**Given information**:
========================
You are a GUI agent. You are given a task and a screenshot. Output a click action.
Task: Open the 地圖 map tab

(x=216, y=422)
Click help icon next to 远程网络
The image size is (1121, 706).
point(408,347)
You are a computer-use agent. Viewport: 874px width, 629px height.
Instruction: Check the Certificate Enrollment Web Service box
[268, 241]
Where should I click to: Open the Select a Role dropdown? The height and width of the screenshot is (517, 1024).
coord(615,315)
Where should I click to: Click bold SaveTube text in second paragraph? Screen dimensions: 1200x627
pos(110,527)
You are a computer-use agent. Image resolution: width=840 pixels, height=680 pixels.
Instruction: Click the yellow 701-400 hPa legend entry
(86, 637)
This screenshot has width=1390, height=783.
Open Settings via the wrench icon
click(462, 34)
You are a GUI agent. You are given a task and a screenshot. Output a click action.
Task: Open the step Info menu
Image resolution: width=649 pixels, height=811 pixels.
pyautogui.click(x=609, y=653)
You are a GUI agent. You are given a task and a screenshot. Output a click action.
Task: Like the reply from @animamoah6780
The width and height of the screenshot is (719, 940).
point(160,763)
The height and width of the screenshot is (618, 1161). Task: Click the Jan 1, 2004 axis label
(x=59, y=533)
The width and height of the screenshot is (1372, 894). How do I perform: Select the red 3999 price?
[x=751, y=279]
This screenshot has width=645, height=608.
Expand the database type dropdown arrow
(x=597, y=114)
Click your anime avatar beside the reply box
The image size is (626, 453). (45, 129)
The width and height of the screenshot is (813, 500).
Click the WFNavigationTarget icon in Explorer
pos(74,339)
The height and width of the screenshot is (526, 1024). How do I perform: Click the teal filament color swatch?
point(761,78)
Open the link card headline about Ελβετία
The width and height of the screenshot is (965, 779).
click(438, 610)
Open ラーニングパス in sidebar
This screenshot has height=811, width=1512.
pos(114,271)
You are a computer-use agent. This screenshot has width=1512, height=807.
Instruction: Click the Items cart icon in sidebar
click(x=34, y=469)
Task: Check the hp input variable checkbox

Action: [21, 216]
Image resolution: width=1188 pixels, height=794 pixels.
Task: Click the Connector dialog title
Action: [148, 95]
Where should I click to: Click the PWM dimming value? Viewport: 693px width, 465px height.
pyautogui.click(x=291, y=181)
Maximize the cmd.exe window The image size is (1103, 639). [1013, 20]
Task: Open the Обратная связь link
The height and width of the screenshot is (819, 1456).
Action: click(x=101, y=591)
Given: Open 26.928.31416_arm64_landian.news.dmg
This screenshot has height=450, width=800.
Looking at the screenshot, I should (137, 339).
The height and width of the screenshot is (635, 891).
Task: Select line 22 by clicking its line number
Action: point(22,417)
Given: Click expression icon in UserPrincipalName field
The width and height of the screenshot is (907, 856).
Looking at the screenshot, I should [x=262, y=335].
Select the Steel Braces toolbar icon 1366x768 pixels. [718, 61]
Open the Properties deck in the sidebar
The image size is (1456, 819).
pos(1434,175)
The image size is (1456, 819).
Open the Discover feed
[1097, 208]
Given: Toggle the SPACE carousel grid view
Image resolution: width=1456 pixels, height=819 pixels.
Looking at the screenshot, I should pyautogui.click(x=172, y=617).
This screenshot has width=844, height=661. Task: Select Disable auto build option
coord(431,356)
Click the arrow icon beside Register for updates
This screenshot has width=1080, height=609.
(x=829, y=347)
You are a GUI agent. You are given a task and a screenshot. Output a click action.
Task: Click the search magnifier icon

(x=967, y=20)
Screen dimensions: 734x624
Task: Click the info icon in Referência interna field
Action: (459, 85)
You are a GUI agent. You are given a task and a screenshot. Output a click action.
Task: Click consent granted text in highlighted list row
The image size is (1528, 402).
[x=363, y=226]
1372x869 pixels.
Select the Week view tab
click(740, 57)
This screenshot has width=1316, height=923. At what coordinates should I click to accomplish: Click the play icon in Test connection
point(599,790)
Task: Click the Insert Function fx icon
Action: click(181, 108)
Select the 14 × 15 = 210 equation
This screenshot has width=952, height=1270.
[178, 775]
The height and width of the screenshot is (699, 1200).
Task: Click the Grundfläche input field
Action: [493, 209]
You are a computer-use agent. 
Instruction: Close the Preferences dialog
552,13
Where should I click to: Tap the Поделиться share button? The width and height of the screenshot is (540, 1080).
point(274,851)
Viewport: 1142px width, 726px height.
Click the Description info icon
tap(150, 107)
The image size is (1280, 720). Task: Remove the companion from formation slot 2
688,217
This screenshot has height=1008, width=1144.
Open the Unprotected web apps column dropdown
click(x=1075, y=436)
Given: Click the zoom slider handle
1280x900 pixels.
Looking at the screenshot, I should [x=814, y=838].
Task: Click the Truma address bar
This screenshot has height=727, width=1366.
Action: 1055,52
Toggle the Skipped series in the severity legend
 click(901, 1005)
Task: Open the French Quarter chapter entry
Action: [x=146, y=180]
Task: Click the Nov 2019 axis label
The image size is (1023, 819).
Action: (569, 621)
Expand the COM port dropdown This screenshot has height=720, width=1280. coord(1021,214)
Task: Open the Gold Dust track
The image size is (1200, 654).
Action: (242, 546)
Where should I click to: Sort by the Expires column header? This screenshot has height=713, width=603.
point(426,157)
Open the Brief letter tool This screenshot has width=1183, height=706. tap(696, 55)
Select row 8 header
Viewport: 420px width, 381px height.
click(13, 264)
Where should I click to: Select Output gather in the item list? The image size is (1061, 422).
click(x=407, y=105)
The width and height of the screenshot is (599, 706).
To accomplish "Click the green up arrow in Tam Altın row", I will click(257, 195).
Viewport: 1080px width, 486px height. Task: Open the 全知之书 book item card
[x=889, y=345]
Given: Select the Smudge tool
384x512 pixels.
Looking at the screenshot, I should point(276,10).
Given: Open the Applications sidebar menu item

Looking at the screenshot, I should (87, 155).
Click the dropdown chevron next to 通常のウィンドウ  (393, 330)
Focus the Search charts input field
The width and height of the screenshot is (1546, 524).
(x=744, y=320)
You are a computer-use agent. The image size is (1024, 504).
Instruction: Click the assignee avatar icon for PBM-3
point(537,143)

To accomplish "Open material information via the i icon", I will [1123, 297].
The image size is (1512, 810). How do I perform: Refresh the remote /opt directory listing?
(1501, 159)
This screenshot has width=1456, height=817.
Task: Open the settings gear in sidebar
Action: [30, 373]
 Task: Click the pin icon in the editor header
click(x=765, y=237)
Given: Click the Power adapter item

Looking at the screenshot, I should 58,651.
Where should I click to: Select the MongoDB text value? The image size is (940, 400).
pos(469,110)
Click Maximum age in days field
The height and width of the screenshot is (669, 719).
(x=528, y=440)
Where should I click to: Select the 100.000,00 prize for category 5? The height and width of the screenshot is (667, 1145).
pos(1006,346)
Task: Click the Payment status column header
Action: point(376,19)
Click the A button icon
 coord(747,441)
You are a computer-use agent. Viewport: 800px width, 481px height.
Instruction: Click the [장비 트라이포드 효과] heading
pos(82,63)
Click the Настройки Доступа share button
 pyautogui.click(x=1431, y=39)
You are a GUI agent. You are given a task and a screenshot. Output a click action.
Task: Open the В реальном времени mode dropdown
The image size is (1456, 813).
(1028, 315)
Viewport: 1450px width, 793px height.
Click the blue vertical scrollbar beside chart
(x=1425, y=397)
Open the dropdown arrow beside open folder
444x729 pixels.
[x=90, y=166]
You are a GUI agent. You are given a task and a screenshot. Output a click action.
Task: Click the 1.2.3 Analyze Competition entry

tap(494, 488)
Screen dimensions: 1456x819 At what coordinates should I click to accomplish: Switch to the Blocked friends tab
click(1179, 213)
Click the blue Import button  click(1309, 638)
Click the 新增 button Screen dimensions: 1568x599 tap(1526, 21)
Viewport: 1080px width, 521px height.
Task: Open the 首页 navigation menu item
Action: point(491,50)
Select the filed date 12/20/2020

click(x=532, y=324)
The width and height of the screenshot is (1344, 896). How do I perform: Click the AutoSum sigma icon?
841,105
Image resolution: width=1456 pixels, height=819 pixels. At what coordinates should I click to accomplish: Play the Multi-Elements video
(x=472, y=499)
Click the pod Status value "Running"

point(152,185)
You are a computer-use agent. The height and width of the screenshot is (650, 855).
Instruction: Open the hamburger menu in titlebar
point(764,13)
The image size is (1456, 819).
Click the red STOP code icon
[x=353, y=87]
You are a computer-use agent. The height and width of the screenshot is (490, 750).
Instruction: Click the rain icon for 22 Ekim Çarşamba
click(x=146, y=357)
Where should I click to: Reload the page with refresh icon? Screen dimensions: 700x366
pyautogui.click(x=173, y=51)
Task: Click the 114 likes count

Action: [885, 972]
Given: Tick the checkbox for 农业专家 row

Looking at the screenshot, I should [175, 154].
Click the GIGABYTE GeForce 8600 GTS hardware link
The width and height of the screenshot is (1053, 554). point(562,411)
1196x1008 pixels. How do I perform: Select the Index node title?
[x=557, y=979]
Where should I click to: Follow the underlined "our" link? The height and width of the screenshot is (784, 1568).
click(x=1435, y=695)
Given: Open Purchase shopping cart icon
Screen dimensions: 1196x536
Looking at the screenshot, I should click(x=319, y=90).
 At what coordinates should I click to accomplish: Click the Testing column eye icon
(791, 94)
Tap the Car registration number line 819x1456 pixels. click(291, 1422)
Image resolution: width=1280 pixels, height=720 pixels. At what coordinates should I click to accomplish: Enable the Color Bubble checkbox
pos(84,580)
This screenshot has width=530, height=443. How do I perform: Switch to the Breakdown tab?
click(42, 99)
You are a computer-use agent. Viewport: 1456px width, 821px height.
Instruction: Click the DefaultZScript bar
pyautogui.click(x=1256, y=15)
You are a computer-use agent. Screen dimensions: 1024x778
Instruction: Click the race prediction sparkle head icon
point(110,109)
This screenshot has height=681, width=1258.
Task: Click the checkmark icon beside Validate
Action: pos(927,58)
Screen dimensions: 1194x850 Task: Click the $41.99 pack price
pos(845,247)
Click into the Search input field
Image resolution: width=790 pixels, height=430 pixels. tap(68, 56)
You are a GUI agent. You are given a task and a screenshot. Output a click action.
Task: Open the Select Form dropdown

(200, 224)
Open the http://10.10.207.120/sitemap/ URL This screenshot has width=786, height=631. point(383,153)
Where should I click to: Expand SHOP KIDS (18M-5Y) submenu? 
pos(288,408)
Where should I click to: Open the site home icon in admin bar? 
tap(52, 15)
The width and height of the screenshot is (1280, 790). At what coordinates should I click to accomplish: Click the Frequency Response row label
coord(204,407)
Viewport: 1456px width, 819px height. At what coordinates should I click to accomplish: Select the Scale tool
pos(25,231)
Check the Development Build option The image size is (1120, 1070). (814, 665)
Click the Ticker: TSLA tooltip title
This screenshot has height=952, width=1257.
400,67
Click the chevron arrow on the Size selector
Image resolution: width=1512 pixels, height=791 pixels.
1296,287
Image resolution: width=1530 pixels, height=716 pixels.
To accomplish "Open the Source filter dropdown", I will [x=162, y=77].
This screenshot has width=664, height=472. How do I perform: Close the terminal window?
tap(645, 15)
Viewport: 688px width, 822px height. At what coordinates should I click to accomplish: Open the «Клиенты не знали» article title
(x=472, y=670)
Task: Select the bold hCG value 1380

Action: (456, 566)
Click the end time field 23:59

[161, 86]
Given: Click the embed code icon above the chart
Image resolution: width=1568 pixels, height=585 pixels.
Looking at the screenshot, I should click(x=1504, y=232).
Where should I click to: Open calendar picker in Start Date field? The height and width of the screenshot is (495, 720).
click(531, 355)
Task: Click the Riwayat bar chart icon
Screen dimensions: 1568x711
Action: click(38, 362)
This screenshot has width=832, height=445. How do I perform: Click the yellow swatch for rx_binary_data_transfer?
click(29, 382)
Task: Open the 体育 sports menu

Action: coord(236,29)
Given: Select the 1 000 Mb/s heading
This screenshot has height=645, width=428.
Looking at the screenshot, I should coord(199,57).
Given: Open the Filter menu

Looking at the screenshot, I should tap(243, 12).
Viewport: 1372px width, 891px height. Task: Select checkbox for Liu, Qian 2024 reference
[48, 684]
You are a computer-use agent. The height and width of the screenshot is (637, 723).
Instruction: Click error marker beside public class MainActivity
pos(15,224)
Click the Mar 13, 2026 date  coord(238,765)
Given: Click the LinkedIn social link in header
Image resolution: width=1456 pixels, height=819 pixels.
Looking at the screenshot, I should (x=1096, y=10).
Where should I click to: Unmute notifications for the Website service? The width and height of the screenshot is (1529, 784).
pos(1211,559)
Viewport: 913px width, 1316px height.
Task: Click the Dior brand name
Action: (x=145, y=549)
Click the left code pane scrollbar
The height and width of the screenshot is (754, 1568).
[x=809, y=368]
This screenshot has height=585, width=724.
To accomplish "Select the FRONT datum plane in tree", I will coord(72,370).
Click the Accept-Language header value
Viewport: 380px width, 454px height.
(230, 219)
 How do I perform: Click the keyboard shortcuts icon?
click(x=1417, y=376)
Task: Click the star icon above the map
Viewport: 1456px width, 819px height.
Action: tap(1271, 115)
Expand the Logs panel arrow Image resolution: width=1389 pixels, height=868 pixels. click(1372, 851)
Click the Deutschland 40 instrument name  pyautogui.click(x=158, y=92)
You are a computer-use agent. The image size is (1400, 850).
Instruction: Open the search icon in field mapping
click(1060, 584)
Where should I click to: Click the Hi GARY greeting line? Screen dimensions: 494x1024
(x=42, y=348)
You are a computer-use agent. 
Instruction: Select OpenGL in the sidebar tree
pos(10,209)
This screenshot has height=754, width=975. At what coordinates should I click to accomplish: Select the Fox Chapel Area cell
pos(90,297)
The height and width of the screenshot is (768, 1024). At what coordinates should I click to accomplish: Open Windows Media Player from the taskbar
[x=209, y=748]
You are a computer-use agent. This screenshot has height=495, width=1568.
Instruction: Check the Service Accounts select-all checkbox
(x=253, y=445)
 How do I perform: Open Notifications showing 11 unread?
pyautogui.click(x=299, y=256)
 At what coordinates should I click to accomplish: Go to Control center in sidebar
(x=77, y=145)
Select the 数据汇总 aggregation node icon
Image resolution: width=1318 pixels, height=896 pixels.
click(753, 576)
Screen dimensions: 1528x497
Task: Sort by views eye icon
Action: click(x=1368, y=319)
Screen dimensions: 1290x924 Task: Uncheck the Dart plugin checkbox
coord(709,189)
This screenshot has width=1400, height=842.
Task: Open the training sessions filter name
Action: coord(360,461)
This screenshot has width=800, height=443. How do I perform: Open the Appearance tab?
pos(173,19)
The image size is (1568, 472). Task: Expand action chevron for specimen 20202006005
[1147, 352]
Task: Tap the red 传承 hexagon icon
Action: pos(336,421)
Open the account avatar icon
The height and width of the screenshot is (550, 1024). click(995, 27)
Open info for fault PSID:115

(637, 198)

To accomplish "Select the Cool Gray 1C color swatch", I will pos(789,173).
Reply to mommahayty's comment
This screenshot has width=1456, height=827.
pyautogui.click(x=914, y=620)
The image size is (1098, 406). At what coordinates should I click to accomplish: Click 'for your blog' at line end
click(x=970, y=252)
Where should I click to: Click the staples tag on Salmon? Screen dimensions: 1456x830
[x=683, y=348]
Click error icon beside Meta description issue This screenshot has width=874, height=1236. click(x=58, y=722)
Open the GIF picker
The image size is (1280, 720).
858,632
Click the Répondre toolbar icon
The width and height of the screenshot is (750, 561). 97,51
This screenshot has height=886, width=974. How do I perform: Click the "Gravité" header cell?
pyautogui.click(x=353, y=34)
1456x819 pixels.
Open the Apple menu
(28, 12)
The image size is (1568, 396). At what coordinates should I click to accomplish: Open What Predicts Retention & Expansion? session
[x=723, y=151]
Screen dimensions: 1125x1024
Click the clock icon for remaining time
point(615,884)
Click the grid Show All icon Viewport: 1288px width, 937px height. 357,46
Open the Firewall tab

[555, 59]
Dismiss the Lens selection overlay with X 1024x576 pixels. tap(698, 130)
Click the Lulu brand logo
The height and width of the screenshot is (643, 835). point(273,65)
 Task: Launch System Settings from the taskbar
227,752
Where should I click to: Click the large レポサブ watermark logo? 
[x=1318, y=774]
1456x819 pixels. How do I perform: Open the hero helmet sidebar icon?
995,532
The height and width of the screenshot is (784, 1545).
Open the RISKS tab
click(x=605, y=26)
========================
Reproduce the entries above, starting at the line containing "Viewport: 1450px width, 793px height." and ending at the line containing "Click the blue Import", with their requests, and shift every coordinate in the answers by adding 89 to it.

**Task result**:
Viewport: 1450px width, 793px height.
Click the blue vertical scrollbar beside chart
(x=1514, y=486)
Open the dropdown arrow beside open folder
444x729 pixels.
[x=179, y=255]
You are a GUI agent. You are given a task and a screenshot. Output a click action.
Task: Click the 1.2.3 Analyze Competition entry

tap(583, 577)
Screen dimensions: 1456x819 At what coordinates should I click to accomplish: Switch to the Blocked friends tab
click(1268, 302)
Click the blue Import button  click(1398, 727)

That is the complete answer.